- _How to complete this task_: Nothing in the records should differ when you write them out again.

- _Records supplied_:
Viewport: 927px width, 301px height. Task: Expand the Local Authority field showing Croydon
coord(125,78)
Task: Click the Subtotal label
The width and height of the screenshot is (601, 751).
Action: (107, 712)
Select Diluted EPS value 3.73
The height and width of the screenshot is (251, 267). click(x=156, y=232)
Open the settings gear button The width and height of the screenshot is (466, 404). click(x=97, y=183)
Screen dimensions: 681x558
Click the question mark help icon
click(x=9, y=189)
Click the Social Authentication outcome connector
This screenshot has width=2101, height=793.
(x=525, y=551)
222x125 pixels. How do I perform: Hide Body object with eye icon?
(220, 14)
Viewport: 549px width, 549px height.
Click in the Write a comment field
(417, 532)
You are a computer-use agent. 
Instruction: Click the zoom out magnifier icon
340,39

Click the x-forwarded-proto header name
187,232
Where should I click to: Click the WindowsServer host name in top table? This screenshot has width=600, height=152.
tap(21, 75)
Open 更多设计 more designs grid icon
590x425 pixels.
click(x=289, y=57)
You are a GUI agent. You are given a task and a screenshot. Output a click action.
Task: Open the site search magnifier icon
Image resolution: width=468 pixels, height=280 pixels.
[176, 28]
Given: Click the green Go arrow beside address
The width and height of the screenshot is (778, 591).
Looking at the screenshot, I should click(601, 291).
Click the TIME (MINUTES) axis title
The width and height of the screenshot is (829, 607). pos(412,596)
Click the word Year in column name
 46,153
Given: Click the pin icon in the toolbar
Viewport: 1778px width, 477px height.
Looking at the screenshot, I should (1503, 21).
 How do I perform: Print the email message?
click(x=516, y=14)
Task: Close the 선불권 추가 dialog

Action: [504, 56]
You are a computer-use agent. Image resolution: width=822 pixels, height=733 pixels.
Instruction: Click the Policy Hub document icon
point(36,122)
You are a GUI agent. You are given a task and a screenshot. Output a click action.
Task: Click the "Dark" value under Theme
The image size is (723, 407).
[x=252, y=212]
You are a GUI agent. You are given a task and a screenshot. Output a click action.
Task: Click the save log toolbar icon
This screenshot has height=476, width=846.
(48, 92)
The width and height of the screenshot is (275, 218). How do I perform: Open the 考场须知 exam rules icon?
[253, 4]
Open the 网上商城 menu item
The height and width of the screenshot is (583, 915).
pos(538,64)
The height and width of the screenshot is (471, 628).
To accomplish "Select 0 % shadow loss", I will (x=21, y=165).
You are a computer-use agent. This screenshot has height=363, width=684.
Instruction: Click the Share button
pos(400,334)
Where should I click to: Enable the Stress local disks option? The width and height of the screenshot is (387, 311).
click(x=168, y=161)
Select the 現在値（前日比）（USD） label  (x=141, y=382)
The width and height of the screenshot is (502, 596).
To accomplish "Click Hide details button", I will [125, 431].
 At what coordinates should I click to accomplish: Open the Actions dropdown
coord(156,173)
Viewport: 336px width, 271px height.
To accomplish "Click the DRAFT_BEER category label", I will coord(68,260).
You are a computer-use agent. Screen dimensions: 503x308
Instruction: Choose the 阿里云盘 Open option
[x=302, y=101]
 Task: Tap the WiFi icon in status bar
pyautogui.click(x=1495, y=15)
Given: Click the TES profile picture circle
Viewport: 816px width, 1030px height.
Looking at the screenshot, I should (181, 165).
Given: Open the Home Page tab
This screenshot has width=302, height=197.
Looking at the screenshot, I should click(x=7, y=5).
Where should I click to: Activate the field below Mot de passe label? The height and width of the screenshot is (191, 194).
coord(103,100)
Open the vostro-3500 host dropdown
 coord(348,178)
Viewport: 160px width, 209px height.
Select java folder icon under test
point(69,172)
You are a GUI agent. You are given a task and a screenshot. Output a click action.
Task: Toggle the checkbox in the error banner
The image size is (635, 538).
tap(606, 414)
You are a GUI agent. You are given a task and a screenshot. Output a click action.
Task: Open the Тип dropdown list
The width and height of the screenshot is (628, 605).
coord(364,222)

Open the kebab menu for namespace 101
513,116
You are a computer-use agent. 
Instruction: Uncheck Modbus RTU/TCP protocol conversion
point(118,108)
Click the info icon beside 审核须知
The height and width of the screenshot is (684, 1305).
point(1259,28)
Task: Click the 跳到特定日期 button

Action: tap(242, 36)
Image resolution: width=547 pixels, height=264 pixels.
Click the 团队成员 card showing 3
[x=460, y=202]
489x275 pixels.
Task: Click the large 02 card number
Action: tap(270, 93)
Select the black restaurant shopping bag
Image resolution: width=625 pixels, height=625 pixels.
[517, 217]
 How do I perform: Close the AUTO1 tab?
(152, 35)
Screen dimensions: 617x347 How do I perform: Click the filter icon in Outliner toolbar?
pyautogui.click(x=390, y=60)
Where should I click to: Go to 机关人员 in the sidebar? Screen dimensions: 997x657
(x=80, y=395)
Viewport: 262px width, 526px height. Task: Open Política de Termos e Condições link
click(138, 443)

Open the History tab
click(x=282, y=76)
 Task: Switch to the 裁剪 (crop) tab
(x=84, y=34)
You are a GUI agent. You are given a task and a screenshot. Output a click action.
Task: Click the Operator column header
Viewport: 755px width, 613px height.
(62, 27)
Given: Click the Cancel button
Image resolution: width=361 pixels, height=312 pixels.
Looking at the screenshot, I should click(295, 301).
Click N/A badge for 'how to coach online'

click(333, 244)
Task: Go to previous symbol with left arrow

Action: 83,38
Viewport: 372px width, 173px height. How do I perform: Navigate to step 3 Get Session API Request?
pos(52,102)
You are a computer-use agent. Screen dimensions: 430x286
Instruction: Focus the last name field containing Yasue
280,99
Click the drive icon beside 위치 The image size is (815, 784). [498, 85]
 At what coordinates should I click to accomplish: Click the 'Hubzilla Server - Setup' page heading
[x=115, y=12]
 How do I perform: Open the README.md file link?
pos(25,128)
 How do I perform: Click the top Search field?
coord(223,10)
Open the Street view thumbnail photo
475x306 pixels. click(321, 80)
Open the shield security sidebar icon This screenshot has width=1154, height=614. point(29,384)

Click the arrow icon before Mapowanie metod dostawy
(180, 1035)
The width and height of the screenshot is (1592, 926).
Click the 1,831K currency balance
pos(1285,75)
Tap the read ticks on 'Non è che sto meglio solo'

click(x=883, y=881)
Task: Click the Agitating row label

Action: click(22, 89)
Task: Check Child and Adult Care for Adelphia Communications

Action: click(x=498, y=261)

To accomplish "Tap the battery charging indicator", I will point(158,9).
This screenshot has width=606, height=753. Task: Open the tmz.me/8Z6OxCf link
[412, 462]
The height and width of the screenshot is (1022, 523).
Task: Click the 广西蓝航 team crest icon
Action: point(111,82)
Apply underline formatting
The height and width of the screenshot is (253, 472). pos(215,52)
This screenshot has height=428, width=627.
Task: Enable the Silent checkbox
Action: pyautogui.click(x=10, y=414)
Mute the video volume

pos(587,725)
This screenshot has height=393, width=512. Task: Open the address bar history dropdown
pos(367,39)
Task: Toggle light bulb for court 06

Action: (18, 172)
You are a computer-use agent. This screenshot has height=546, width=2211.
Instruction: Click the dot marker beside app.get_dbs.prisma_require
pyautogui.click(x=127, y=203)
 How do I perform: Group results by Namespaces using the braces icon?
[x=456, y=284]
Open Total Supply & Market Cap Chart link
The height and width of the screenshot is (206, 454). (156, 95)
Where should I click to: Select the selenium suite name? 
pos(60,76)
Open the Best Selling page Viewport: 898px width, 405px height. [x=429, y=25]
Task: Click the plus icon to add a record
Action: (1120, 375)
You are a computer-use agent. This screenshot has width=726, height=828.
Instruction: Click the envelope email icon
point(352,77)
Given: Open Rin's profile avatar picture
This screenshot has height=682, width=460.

- _Answer below_:
Viewport: 927px width, 301px height. Task: Expand the Local Authority field showing Croydon
coord(125,78)
Task: Click the Subtotal label
The width and height of the screenshot is (601, 751).
Action: (107, 712)
Select Diluted EPS value 3.73
The height and width of the screenshot is (251, 267). click(x=156, y=232)
Open the settings gear button The width and height of the screenshot is (466, 404). click(x=97, y=183)
Screen dimensions: 681x558
Click the question mark help icon
click(x=9, y=189)
Click the Social Authentication outcome connector
This screenshot has width=2101, height=793.
(x=525, y=551)
222x125 pixels. How do I perform: Hide Body object with eye icon?
(220, 14)
Viewport: 549px width, 549px height.
Click in the Write a comment field
(417, 532)
You are a computer-use agent. 
Instruction: Click the zoom out magnifier icon
340,39

Click the x-forwarded-proto header name
187,232
Where should I click to: Click the WindowsServer host name in top table? This screenshot has width=600, height=152.
tap(21, 75)
Open 更多设计 more designs grid icon
590x425 pixels.
click(x=289, y=57)
You are a GUI agent. You are given a task and a screenshot. Output a click action.
Task: Open the site search magnifier icon
Image resolution: width=468 pixels, height=280 pixels.
[176, 28]
Given: Click the green Go arrow beside address
The width and height of the screenshot is (778, 591).
Looking at the screenshot, I should click(601, 291).
Click the TIME (MINUTES) axis title
The width and height of the screenshot is (829, 607). pos(412,596)
Click the word Year in column name
 46,153
Given: Click the pin icon in the toolbar
Viewport: 1778px width, 477px height.
Looking at the screenshot, I should (1503, 21).
 How do I perform: Print the email message?
click(x=516, y=14)
Task: Close the 선불권 추가 dialog

Action: [504, 56]
You are a computer-use agent. Image resolution: width=822 pixels, height=733 pixels.
Instruction: Click the Policy Hub document icon
point(36,122)
You are a GUI agent. You are given a task and a screenshot. Output a click action.
Task: Click the "Dark" value under Theme
The image size is (723, 407).
[x=252, y=212]
You are a GUI agent. You are given a task and a screenshot. Output a click action.
Task: Click the save log toolbar icon
This screenshot has height=476, width=846.
(48, 92)
The width and height of the screenshot is (275, 218). How do I perform: Open the 考场须知 exam rules icon?
[253, 4]
Open the 网上商城 menu item
The height and width of the screenshot is (583, 915).
pos(538,64)
The height and width of the screenshot is (471, 628).
To accomplish "Select 0 % shadow loss", I will (x=21, y=165).
You are a computer-use agent. This screenshot has height=363, width=684.
Instruction: Click the Share button
pos(400,334)
Where should I click to: Enable the Stress local disks option? The width and height of the screenshot is (387, 311).
click(x=168, y=161)
Select the 現在値（前日比）（USD） label  (x=141, y=382)
The width and height of the screenshot is (502, 596).
To accomplish "Click Hide details button", I will [125, 431].
 At what coordinates should I click to accomplish: Open the Actions dropdown
coord(156,173)
Viewport: 336px width, 271px height.
To accomplish "Click the DRAFT_BEER category label", I will coord(68,260).
You are a computer-use agent. Screen dimensions: 503x308
Instruction: Choose the 阿里云盘 Open option
[x=302, y=101]
 Task: Tap the WiFi icon in status bar
pyautogui.click(x=1495, y=15)
Given: Click the TES profile picture circle
Viewport: 816px width, 1030px height.
Looking at the screenshot, I should (181, 165).
Given: Open the Home Page tab
This screenshot has width=302, height=197.
Looking at the screenshot, I should click(x=7, y=5).
Where should I click to: Activate the field below Mot de passe label? The height and width of the screenshot is (191, 194).
coord(103,100)
Open the vostro-3500 host dropdown
 coord(348,178)
Viewport: 160px width, 209px height.
Select java folder icon under test
point(69,172)
You are a GUI agent. You are given a task and a screenshot. Output a click action.
Task: Toggle the checkbox in the error banner
The image size is (635, 538).
tap(606, 414)
You are a GUI agent. You are given a task and a screenshot. Output a click action.
Task: Open the Тип dropdown list
The width and height of the screenshot is (628, 605).
coord(364,222)

Open the kebab menu for namespace 101
513,116
You are a computer-use agent. 
Instruction: Uncheck Modbus RTU/TCP protocol conversion
point(118,108)
Click the info icon beside 审核须知
The height and width of the screenshot is (684, 1305).
point(1259,28)
Task: Click the 跳到特定日期 button

Action: tap(242, 36)
Image resolution: width=547 pixels, height=264 pixels.
Click the 团队成员 card showing 3
[x=460, y=202]
489x275 pixels.
Task: Click the large 02 card number
Action: tap(270, 93)
Select the black restaurant shopping bag
Image resolution: width=625 pixels, height=625 pixels.
[517, 217]
 How do I perform: Close the AUTO1 tab?
(152, 35)
Screen dimensions: 617x347 How do I perform: Click the filter icon in Outliner toolbar?
pyautogui.click(x=390, y=60)
Where should I click to: Go to 机关人员 in the sidebar? Screen dimensions: 997x657
(x=80, y=395)
Viewport: 262px width, 526px height. Task: Open Política de Termos e Condições link
click(138, 443)

Open the History tab
click(x=282, y=76)
 Task: Switch to the 裁剪 (crop) tab
(x=84, y=34)
You are a GUI agent. You are given a task and a screenshot. Output a click action.
Task: Click the Operator column header
Viewport: 755px width, 613px height.
(62, 27)
Given: Click the Cancel button
Image resolution: width=361 pixels, height=312 pixels.
Looking at the screenshot, I should click(295, 301).
Click N/A badge for 'how to coach online'

click(333, 244)
Task: Go to previous symbol with left arrow

Action: 83,38
Viewport: 372px width, 173px height. How do I perform: Navigate to step 3 Get Session API Request?
pos(52,102)
You are a computer-use agent. Screen dimensions: 430x286
Instruction: Focus the last name field containing Yasue
280,99
Click the drive icon beside 위치 The image size is (815, 784). [498, 85]
 At what coordinates should I click to accomplish: Click the 'Hubzilla Server - Setup' page heading
[x=115, y=12]
 How do I perform: Open the README.md file link?
pos(25,128)
 How do I perform: Click the top Search field?
coord(223,10)
Open the Street view thumbnail photo
475x306 pixels. click(321, 80)
Open the shield security sidebar icon This screenshot has width=1154, height=614. point(29,384)

Click the arrow icon before Mapowanie metod dostawy
(180, 1035)
The width and height of the screenshot is (1592, 926).
Click the 1,831K currency balance
pos(1285,75)
Tap the read ticks on 'Non è che sto meglio solo'

click(x=883, y=881)
Task: Click the Agitating row label

Action: click(22, 89)
Task: Check Child and Adult Care for Adelphia Communications

Action: click(x=498, y=261)

To accomplish "Tap the battery charging indicator", I will point(158,9).
This screenshot has width=606, height=753. Task: Open the tmz.me/8Z6OxCf link
[412, 462]
The height and width of the screenshot is (1022, 523).
Task: Click the 广西蓝航 team crest icon
Action: point(111,82)
Apply underline formatting
The height and width of the screenshot is (253, 472). pos(215,52)
This screenshot has height=428, width=627.
Task: Enable the Silent checkbox
Action: pyautogui.click(x=10, y=414)
Mute the video volume

pos(587,725)
This screenshot has height=393, width=512. Task: Open the address bar history dropdown
pos(367,39)
Task: Toggle light bulb for court 06

Action: (18, 172)
You are a computer-use agent. This screenshot has height=546, width=2211.
Instruction: Click the dot marker beside app.get_dbs.prisma_require
pyautogui.click(x=127, y=203)
 How do I perform: Group results by Namespaces using the braces icon?
[x=456, y=284]
Open Total Supply & Market Cap Chart link
The height and width of the screenshot is (206, 454). (156, 95)
Where should I click to: Select the selenium suite name? 
pos(60,76)
Open the Best Selling page Viewport: 898px width, 405px height. [x=429, y=25]
Task: Click the plus icon to add a record
Action: (1120, 375)
You are a computer-use agent. This screenshot has width=726, height=828.
Instruction: Click the envelope email icon
point(352,77)
Given: Open Rin's profile avatar picture
This screenshot has height=682, width=460.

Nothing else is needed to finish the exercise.